Written problem >> Pull out the rows from the line containing "Where should I" through the last of the rows below, inclusive, and reproduce them word for word, leaving out the pictures.
%%
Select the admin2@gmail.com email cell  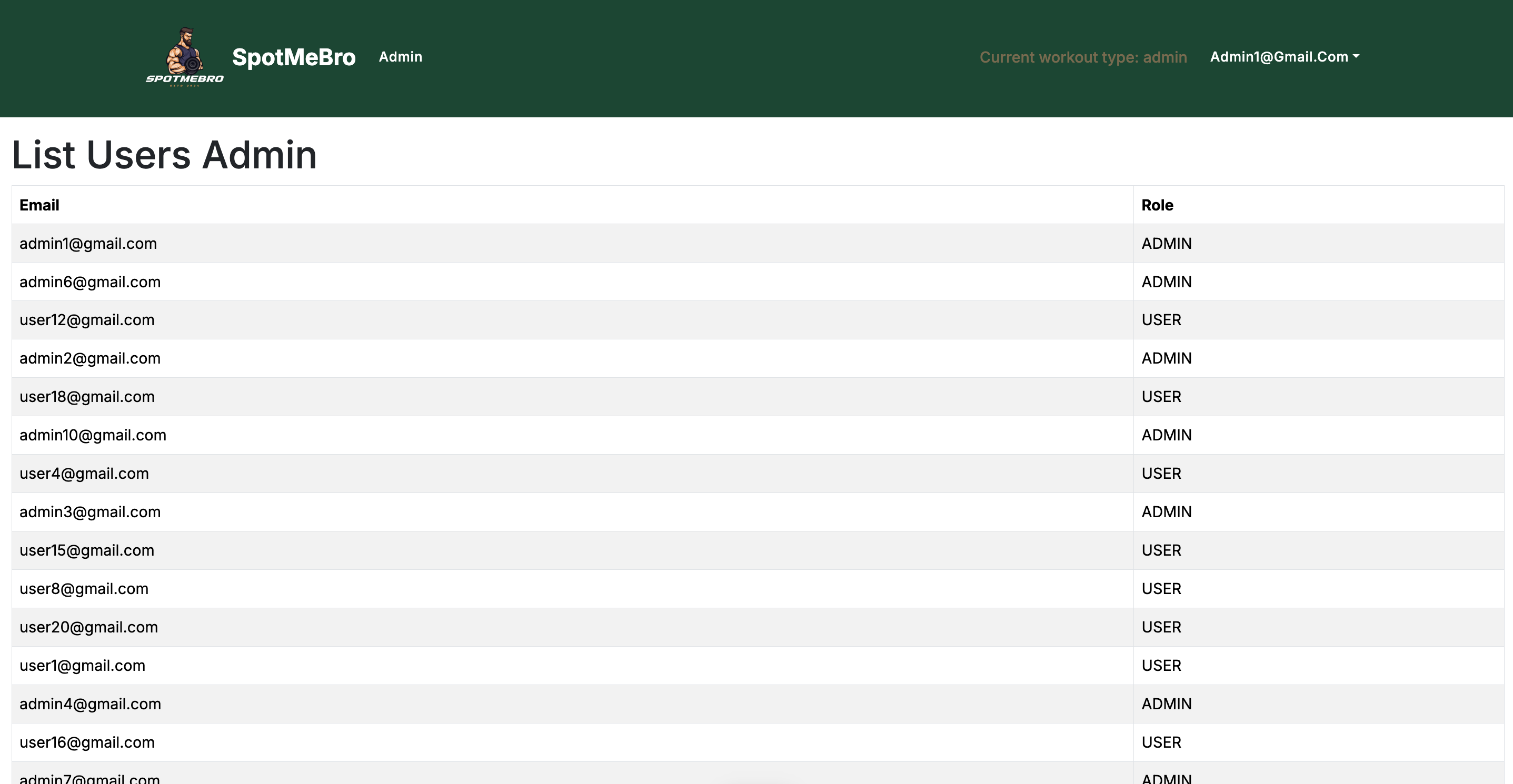[90, 358]
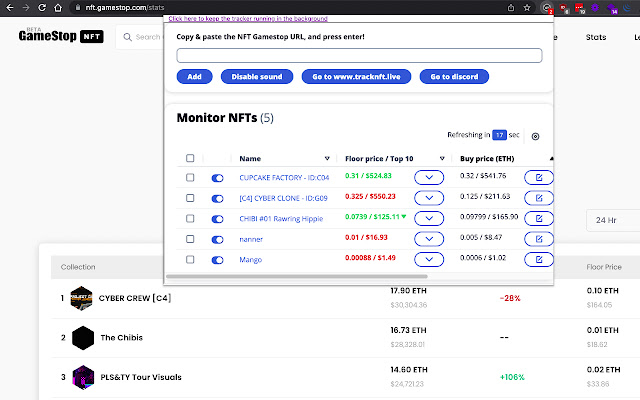Click edit icon in CHIBI #01 row
Screen dimensions: 640x400
[538, 218]
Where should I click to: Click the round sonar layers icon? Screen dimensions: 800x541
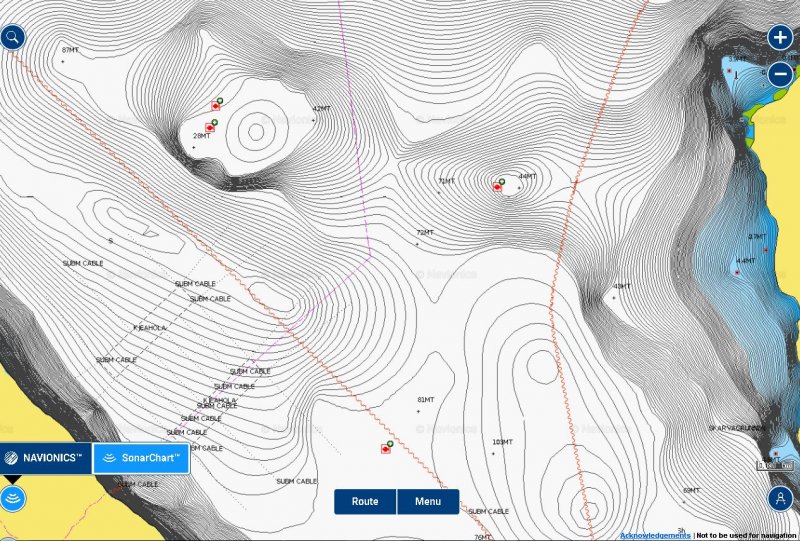13,498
%%
Task solution >>
Where should I click to: Click the round sonar layers icon? Screen dimensions: 800x541
13,498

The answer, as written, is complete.